Given data >>
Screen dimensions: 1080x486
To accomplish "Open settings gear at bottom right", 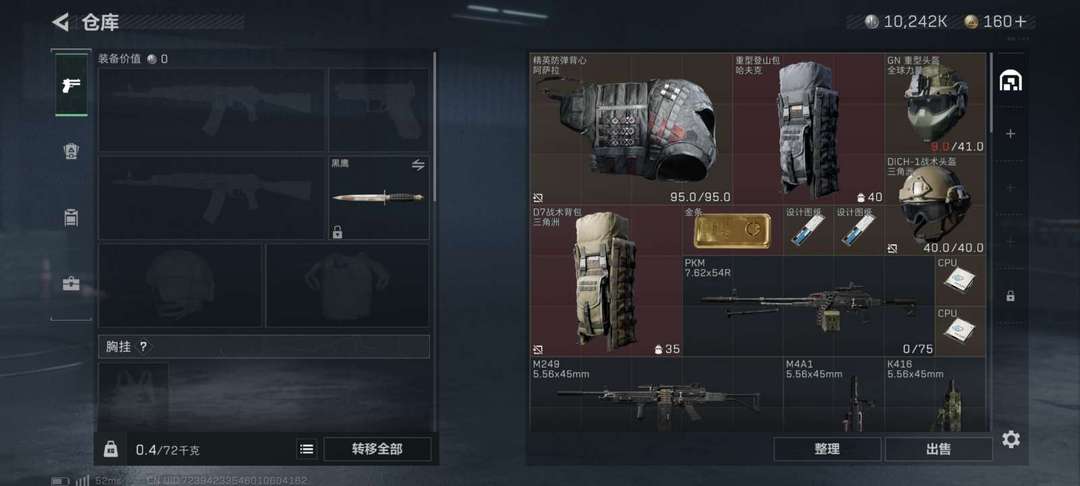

---

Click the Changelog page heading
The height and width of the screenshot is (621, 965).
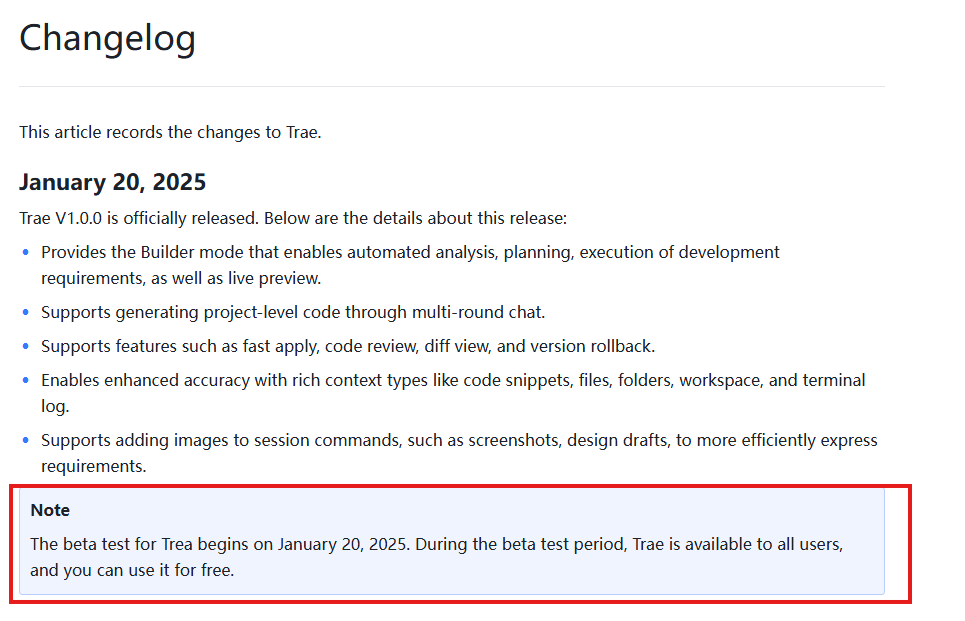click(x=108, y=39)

Task >> Format the listing as a Markdown table with columns Row and Line, starting at the line that contains "Screen dimensions: 1080x486" and ending at the line that contains "settings gear at". Leave out blank lines and the pictures.

Expected answer >>
| Row | Line |
|---|---|
| 1 | Screen dimensions: 1080x486 |
| 2 | To accomplish "Open settings gear at bottom right",  |